Messaging
Messaging is a core feature of LwMQ. It enables processes to exchange messages, which are structured entities composed of one or more data frame and which are sent atomically.
At one end of the spectrum of existing messaging systems one finds sophisticated message brokers reachable over a network and requiring complex deployment, configuration and maintenance, often with companies specializing in deploying and supporting such systems.

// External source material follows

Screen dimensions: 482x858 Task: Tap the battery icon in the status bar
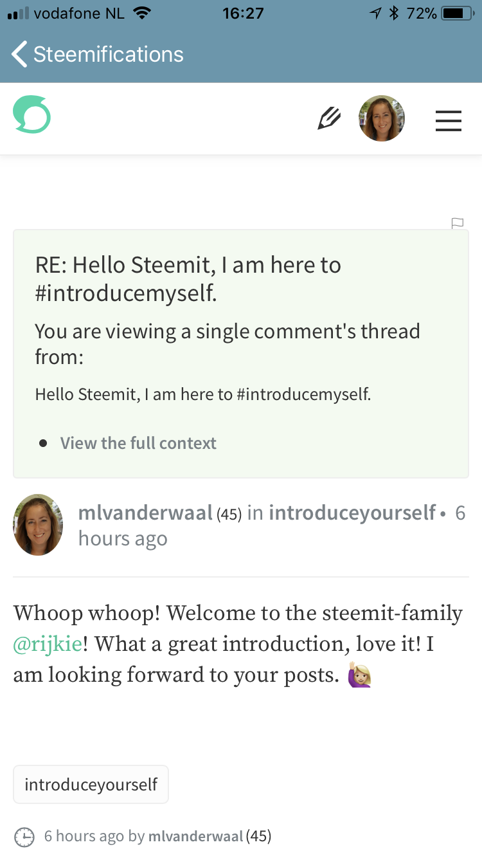tap(457, 14)
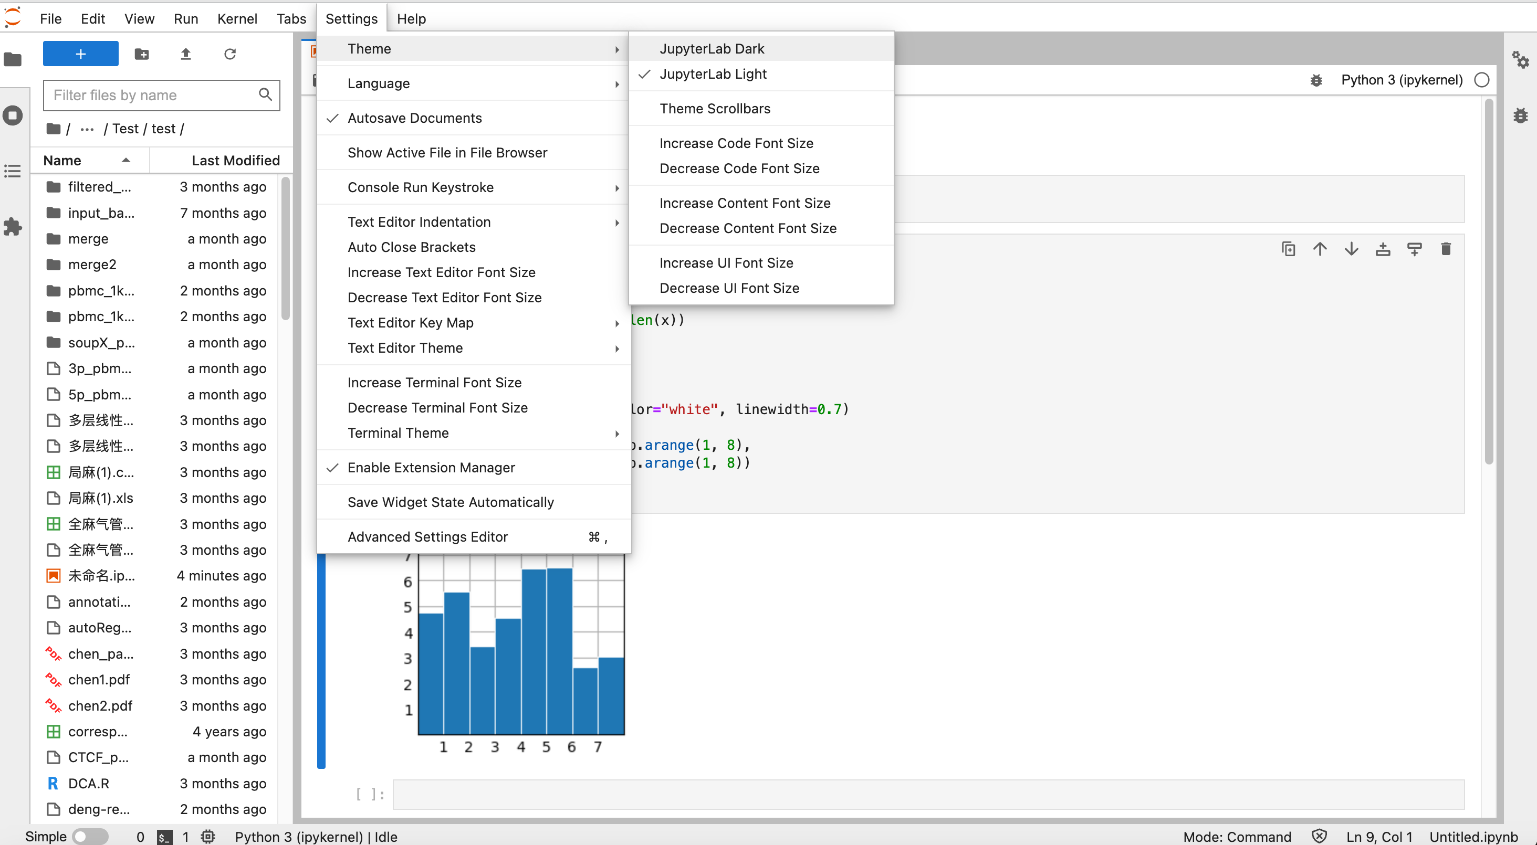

These systems often offer strong guarantees such as exactly once delivery, persistence, message replay, and more.
At the other end of the spectrum one find libraries providing message-oriented communication often patterned after well-known abstractions such as BSD sockets, enabling local and remote communication between processes without an intermediate broker.
These system are lightweight in the sense that they require less (or no) administration, but also offer less guarantees, often in exchange for more speed.

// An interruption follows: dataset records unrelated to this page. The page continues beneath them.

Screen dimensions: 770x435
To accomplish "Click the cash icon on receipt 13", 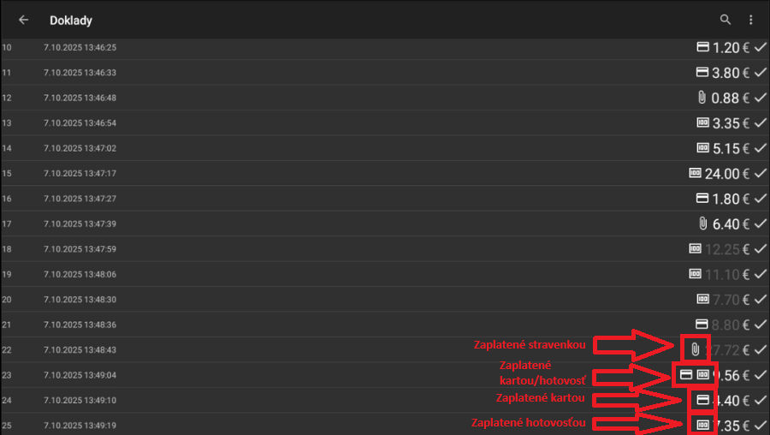I will click(x=702, y=122).
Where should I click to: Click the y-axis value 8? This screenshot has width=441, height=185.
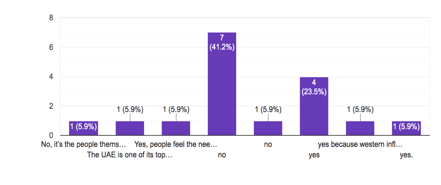click(51, 18)
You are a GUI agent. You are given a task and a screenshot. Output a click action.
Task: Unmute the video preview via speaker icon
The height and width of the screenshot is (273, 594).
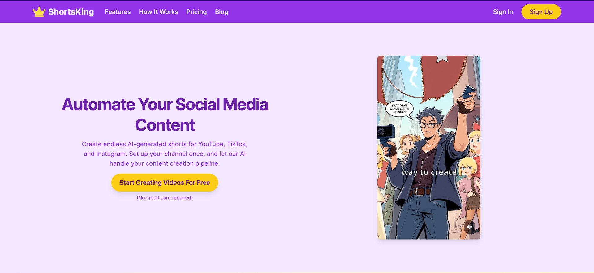pyautogui.click(x=469, y=227)
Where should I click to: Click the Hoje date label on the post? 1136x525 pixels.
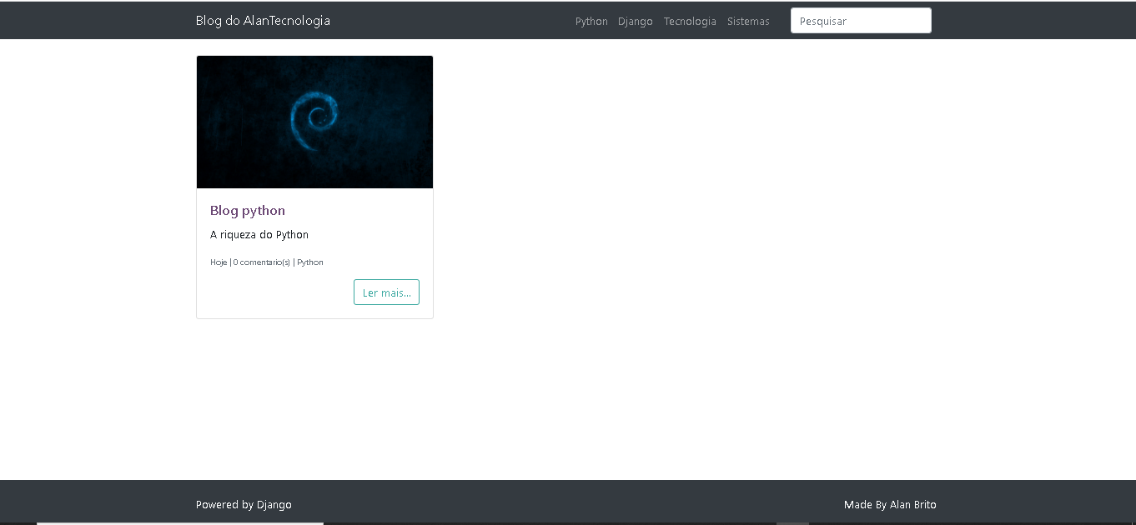click(218, 262)
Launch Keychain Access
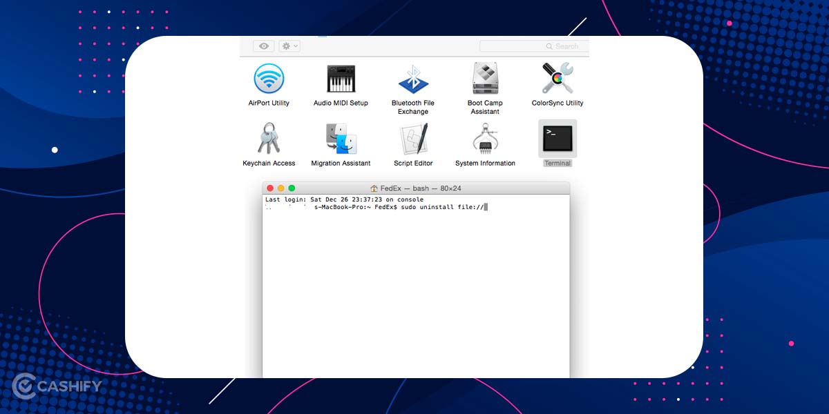The image size is (829, 414). [x=269, y=139]
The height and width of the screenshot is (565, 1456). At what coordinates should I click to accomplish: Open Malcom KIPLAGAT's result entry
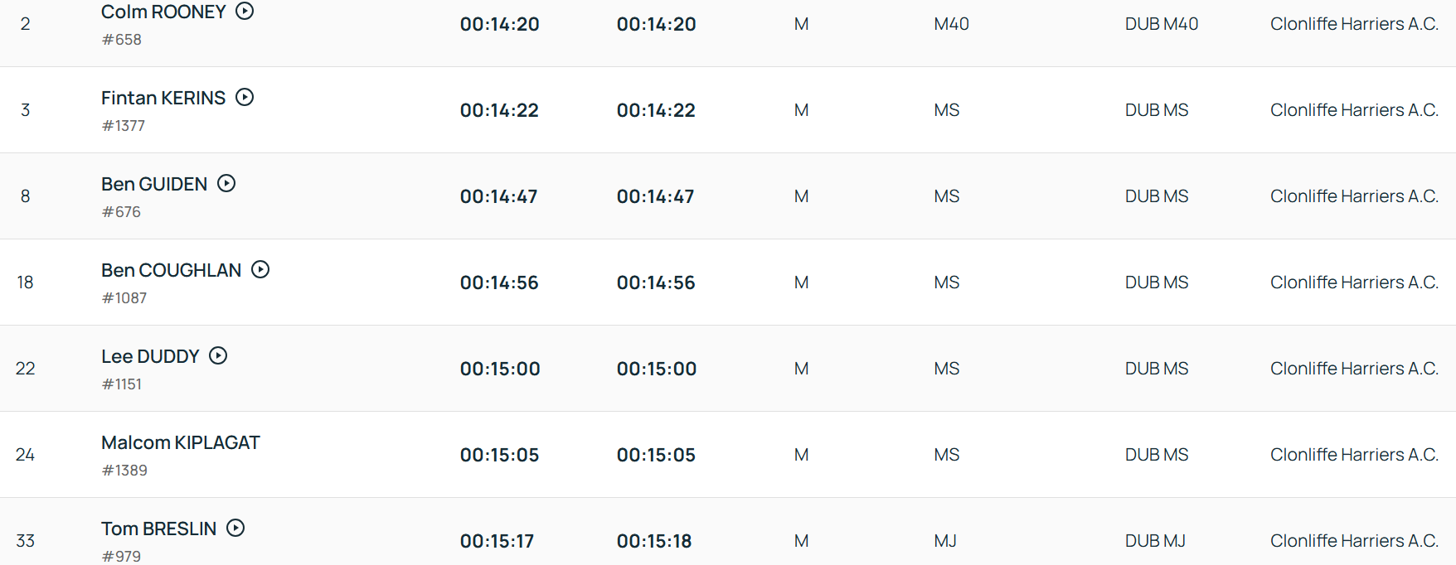point(181,442)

LwMQ falls on the side of the second category, providing direct peer-to-peer inter-process communication without configuration or intermediate party.
Its key differentiators include the use of transport mechanisms that are not commonly available in other message-oriented communication mechanisms, and often reserved to server or datacenter environments only.
Most competing solution leverage Unix Domain Sockets (UDS) for local communications, as this transport is aligned in the continuity of the network-based paradigms those systems are built upon.
In contrast, LwMQ provides its own shared-memory-based physical layer for local communication, as well as its own data link and network layers on top if it.
The result is much improved throughput, easily in the multi-million messages per second on common hardware for small payloads, and reaching multi-GB per second throughput with large payloads, as well as much reduced latency down to the low nanoseconds range for single one-way messages, while the nearest competing solutions claim low microseconds latency.
Similarly, LwMQ leverages Remote Direct Memory Access (RDMA) for remote peer-to-peer communication. RDMA is a datacenter technology that bypasses the network stack almost entirely (the technology is known as “kernel bypass”) and achieves higher throughput and lower latency that what can be reached through typical network stacks on most operating systems.
LwMQ supports three flavors of RDMA through NetworkDirect v2 providers:
InfiniBand: A high-bandwidth, low-latency datacenter networking technology designed for RDMA.
RoCE (RDMA over Converged Ethernet): Enables RDMA over Ethernet networks, allowing RDMA to function in traditional network infrastructures.
iWARP (Internet Wide Area RDMA Protocol): Allows RDMA over TCP/IP, which is more scalable over long distances.
LwMQ brings unprecedented local IPC performance without special hardware or software requirements, as well as datacenter-level remote IPC performance to regular applications running on regular workstations with unprecedented ease of use, provided they are equipped with an RDMA-capable network adapter with suitable drivers.
The same of course also applies to server applications as well as RDMA-capable virtual machines now available on Google Cloud, AWS and Azure, provided they are equipped with suitable NDv2 drivers.
Workstation adapters capable of RDMA operation over iWARP or RoCE (both atop Ethernet) can be readily obtained example from Broadcom, NVIDIA (Mellanox) or Intel, while InfiniBand adapters are now common on server hardware and some high-end workstations.
LwMQ does is not concerned about the details of the underlying physical transport provided the vendor supplies the appropriate drivers. Furthermore, LwMQ users are entirely shielded from the underlying transport details and can leverage any of the supported transports with virtually no change to the code.
Finally, LwMQ supports Hyper-V specific transports that enable communication between the Host OS, Guest VMs, and Containers without leveraging any network stack at all. Communication is achieved at high speed between the host operating system and potentially headless VMs and Containers having no virtual network hardware attached.
Together, these features enable new scenarios for locally distributed and networked application communicating without borders at the highest throughput allowed by the hardware.
Nothing prevents LwMQ to also support classic network protocols such as regular TCP/IP or UDP, but LwMQ’s design revolves around a DMA-first architecture that is optimized from the ground up for high-speed shared-memory IPC and RDMA, and is fundamentally a peer-to-peer (1:1) communication system where the application establishes peer connections through LwMQ’s communication channels.
In the future, LwMQ may support one-to-many (1:N) cardinality through reliable multicast transports where the message replication is offloaded to the network hardware, but v1 focuses on the 1:1 use case, knowing there is no intrinsic limits on the number of channels an application can create and use concurrently.
Ultrafast IPC enables many scenarios including real-time financial data dissemination, locally-distributed agents, faster AI training, reinforcement learning and inference scenarios, delegation of sensitive work to a separate process with minimal impact on performance, i.e. fast batching of commands to a numeric solver, or a graphic or HTML renderer hosted in separate process, container, VM, or computer.
In these scenarios, LwMQ performs many time faster than existing solutions, even more so when the current solution involves HTTP/2 over a local socket connection such as gRPC or a local REST API, not mentioning elastic queues, queue priorities, and other features unique to LwMQ.